## WRITTEN PROBLEM
How many lines in the rows below contain the string "width", with capitalization counting? Reply with the number alone.

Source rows
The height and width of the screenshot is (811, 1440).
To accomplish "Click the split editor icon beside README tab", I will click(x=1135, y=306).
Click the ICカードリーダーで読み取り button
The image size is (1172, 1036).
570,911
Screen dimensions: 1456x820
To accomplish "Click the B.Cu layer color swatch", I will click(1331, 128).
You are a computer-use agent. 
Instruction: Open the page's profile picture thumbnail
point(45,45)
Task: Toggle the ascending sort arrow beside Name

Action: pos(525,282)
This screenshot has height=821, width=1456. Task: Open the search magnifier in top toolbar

## RESULT OF THIS TASK
2